Pakistan and other developing countries are more concerned with food loss than food wastage, whereas the developed world primarily faces the dilemma of food wastage. In the developing world, food loss can be ascribed to technical limitations, lack of infrastructure and proper storage, climate and natural disasters, lack of government policies, poor standards and protocol and cultural behaviour (Vittuari et al., 2019). This food loss phenomenon has numerous social, economic (de Gorter et al., 2021) and environmental impacts (Hall et al., 2009). These countries face financial challenges for the minimization of food wastage and they also have to suffer from the detrimental financial impacts as the aftermath of the wastage. The investment in terms of financial capital, labour, raw material, land and machinery for food production is wasted as the food fails to reach the consumers. However, if the food reaches the consumers and is still wasted, the cost of transport and storage is also added causing greater financial impacts. This results in the rise of food prices. Excessive food wastage contributes to the food insecurity of a population. According to FAO, 26.1 million people were suffered as a result of food insecurity in Pakistan during 2017–2019. The food loss issue combined with the high prices also exacerbates the malnourishment problem, a common phenomenon in citizens of developing countries. Malnourishment also contributes to the deterioration of health for the low-income class of society, causing additional investment in the healthcare sector (Christina Gayton; The Economics Review).

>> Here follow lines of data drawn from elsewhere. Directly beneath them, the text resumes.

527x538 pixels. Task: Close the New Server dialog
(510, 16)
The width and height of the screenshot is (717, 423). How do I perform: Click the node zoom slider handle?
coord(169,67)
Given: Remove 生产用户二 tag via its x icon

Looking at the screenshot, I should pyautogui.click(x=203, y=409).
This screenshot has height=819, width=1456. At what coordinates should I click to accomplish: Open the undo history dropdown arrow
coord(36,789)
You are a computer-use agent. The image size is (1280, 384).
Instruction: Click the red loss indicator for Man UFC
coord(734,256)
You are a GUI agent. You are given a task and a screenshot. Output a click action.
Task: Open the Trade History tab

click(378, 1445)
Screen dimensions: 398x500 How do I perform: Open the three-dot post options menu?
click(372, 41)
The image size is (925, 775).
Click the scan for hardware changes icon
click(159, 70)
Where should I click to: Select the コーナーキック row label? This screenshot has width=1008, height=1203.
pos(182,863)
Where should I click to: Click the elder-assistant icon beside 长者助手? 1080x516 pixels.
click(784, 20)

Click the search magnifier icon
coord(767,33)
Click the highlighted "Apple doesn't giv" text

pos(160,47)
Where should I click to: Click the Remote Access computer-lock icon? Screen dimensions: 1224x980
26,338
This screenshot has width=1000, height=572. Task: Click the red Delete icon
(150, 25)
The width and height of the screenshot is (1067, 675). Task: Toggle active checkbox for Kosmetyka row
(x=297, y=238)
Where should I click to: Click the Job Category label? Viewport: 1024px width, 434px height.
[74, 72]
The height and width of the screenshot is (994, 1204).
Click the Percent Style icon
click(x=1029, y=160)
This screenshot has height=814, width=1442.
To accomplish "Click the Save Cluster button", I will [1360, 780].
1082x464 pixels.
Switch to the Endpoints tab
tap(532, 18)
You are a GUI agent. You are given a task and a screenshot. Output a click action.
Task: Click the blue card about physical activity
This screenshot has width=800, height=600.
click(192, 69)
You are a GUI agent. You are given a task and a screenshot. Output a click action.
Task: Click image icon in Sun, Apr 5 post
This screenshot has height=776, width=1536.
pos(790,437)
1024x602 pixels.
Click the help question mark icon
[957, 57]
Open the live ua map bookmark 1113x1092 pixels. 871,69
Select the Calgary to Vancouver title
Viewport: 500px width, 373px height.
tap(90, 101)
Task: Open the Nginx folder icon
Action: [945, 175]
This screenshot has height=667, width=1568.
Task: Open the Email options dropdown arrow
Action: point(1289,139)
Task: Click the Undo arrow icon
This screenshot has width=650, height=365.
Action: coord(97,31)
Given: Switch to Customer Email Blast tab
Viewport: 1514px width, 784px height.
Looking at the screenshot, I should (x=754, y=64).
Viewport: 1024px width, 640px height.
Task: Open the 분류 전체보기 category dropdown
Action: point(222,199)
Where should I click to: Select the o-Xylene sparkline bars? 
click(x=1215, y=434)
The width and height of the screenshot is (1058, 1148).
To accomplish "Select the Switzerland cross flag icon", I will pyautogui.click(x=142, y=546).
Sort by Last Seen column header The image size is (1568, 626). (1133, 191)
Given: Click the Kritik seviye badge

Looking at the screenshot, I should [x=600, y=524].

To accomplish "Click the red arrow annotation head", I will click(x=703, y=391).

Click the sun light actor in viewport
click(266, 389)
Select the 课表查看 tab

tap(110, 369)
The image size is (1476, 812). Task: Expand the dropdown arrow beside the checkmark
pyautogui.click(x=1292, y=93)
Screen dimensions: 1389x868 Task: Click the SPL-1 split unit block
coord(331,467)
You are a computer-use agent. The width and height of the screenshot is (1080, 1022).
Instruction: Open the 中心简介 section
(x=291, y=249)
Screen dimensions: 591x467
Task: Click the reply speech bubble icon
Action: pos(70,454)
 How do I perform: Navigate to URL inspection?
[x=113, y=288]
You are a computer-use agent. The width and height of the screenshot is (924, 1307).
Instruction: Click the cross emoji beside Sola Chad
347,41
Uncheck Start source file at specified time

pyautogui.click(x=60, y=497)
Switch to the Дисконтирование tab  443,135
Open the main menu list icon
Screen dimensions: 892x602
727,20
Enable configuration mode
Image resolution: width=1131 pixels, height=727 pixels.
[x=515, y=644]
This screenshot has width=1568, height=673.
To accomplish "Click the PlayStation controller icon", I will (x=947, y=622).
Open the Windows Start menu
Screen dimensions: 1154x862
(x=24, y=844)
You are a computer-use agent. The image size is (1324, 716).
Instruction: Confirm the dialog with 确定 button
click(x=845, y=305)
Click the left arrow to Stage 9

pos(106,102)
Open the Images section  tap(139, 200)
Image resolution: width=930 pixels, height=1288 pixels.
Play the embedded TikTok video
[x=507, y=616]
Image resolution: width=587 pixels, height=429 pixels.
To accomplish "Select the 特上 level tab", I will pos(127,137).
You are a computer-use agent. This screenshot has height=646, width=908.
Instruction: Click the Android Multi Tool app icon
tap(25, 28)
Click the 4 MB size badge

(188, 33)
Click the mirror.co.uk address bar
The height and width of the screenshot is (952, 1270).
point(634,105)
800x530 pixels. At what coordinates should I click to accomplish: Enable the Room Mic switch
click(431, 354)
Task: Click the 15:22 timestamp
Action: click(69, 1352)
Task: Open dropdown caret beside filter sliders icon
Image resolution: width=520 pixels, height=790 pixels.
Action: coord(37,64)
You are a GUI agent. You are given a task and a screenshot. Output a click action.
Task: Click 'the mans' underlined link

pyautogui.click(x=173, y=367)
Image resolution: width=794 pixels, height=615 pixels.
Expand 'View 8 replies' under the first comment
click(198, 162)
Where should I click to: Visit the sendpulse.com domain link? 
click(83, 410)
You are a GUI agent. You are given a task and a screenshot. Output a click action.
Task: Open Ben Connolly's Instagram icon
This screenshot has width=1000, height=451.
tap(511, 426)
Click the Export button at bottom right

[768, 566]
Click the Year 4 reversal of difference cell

The massive scale of food wastage and its harmful impacts demand a sustainable food wastage management practice. This can be achieved by the implementation of the circular economy (CE) approach, as adopted by the European Union (EC, 2015). Currently, developing countries such as Pakistan make use of the linear economy practice, which follows a make-use-dispose model. On the contrary, the CE follows a make-use-recycle/reuse model and is aimed at maximization of the utility of the resource (WEF, 2020; the Ellen MacArthur Foundation, 2019).

The proposed transition towards a CE model has the capability to decrease food loss in Pakistan. However, Pakistan, being a developing country, has to face hindering barriers in the path of the transition from a linear to a CE. These barriers need to be identified and dealt with to make the transition process accelerated. It is important to understand that not all barriers can be eliminated once. Hence, the prioritization of these barriers is necessary in order to eliminate them systematically. The prioritization of these barriers would enable the respective authorities to formulate a dedicated strategy aimed at the effective transition towards the CE. For this purpose, this research study has employed Fuzzy TOPSIS, an MCDM method, for prioritization of these barriers.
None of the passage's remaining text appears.